Even if a number of large national strikes - involving all or most of the workers in one sector or industry, even if they are in different workplaces - took place during the same period, or overlapped, this would not necessarily become a general strike.
Since the introduction of legislation which banned ‘sympathy strikes’ by Margaret Thatcher’s government in the 1980s, unions have been unable to call workers out on strike in support of workers in another sector or union.
This means that coordinated action can only take place if each union acquires a ballot for strike action - which must meet the legal threshold of 50% turnout in order to be valid.
Two of the UK’s largest unions - Unite and UnisonNISON - have introduced motions ahead of the TUC’s congress next month, calling for greater coordination between unions in organising industrial action and fighting against the cost of living crisis.
Unite’s motion, backed by the RMT and CWU, would call on the TUC to “facilitate and encourage industrial coordination between unions so workers in dispute can most effectively harness their union power to win”.
While there have been some calls for coordinated industrial action and more cooperation between different trade unions, union leaders have generally stopped short of calling for a general strike under the current conditions.
However, amid threats by Conservative leadership hopefuls about ramping up restrictive laws which curtail the rights of workers and trade unions to organise, some have suggested a general strike could be necessary.
Liz Truss has described plans to introduce minimum service levels on major national infrastructure, which would effectively prevent workers across huge swathes of the economy from taking industrial action in defence of their rights at work.
The plans, which would further solidify the UK’s status as one of the most anti-trade union countries in Europe, have been met with condemnation by many.
General Secretary of the RMT Mick Lynch has said he “would be looking for a general strike” in the event that Truss won power and tried to enact these plans, though he noted the decision would be “up to others”.
He said: “Truss is proposing to make effective trade unionism illegal in Britain and to rob working people of a key democratic right.
“If these proposals become law, there will be the biggest resistance mounted by the entire trade union movement, rivalling the General Strike of 1926, the Suffragettes and Chartism.”
The TUC general secretary, Frances O’Grady, said the plans amounted to “a fundamental attack on a fundamental British liberty – that when the boss won’t listen or compromise, workers have the right to withdraw their labour”.
The President of the Welsh Trades Union Congress Brendan Kelly told crowds at the Tolpuddle Martyr’s festival last month that “we may need to consider having a general strike”.
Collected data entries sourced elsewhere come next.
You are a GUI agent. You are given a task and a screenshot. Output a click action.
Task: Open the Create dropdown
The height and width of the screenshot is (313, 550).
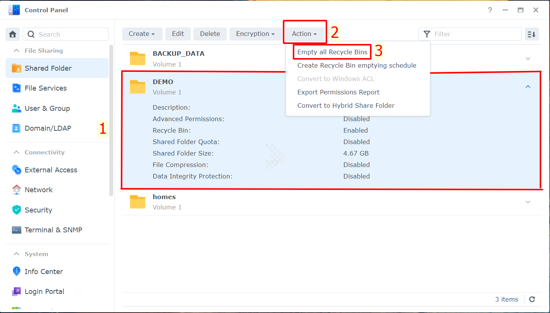pyautogui.click(x=142, y=34)
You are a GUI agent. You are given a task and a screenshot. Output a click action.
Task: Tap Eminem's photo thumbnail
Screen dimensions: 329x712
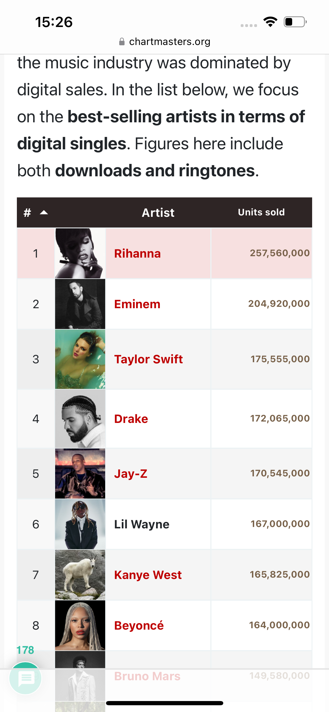(x=80, y=304)
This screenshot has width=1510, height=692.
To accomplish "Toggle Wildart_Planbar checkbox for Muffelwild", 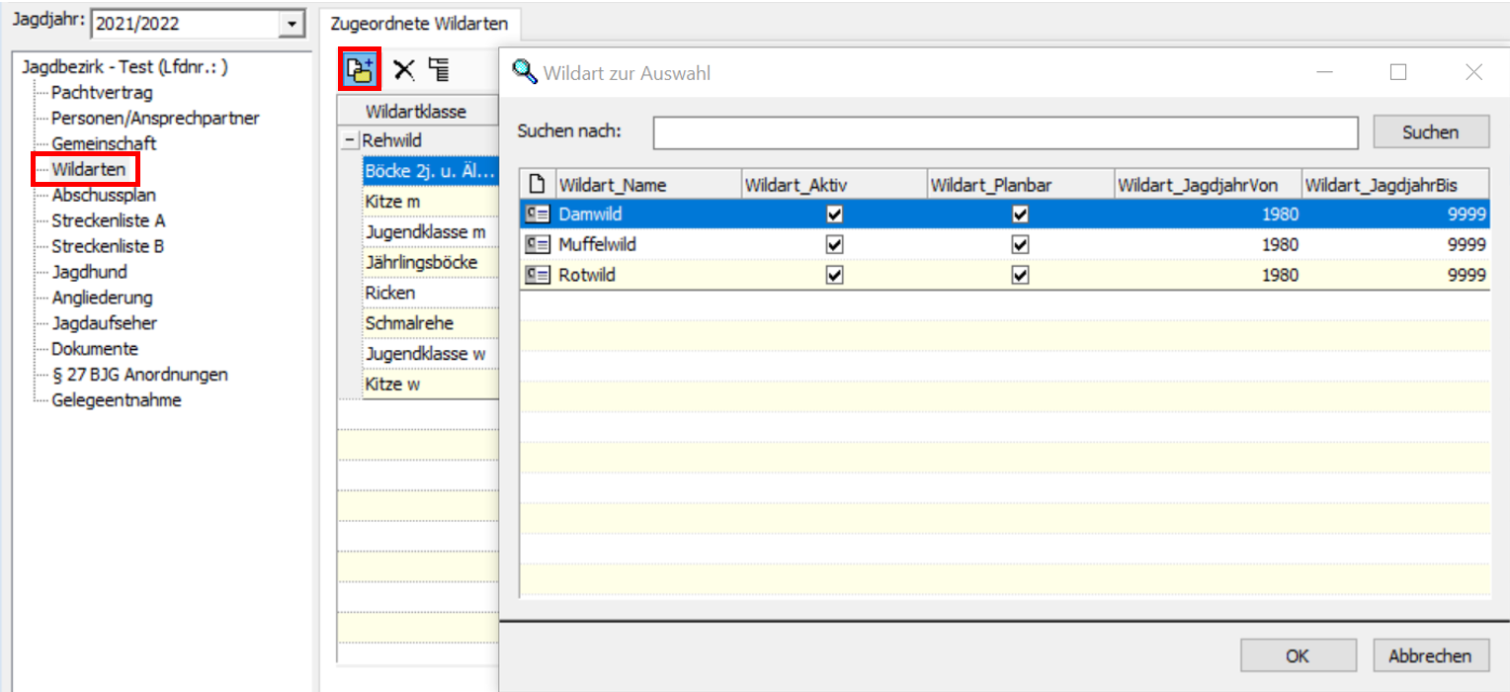I will [1021, 245].
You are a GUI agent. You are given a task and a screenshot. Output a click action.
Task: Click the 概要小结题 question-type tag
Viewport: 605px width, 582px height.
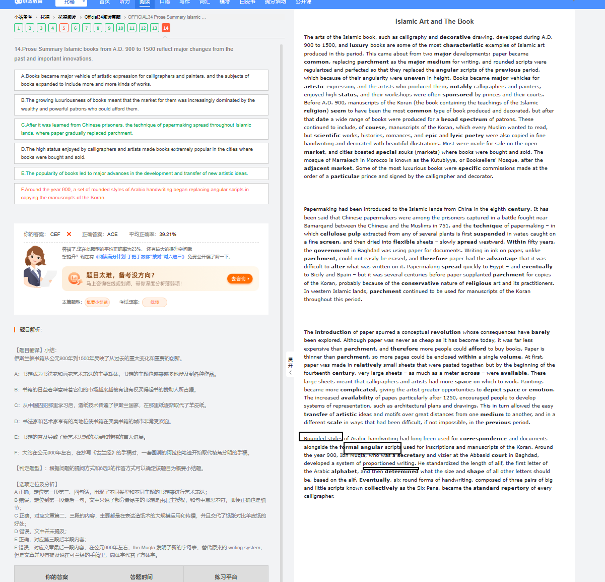(x=97, y=303)
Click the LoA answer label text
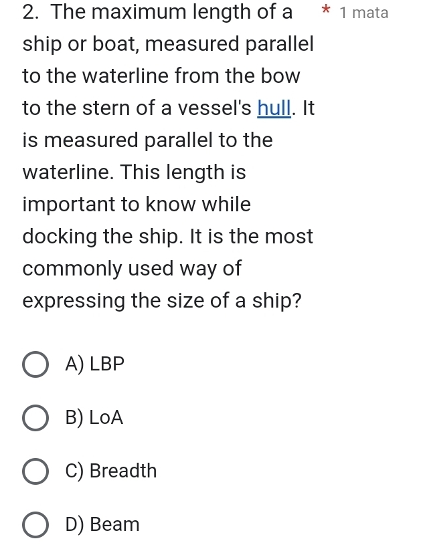Viewport: 421px width, 555px height. pyautogui.click(x=94, y=418)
Has there been a general strike before?
The last time there was a general strike in the UK was 1926, when the TUC called for workers to walk out in support of striking miners who were calling for improved pay and conditions.
The dispute began after wealthy mine owners tried to enforce longer working hours on miners in return for less money.
The miners rejected the proposals, which was met with a lockout by bosses which prevented them from working for two days, at which point the TUC called for a general strike.
The strike lasted nine days from 4 May, with between 1.5m and 2m workers taking part, primarily from the railway, transport, printing, docking, iron and steel sectors.
The strike ended in defeat for the TUC on 12 May, although many individual strikes continued until unions could work out conditions with their respective employers to allow workers to return.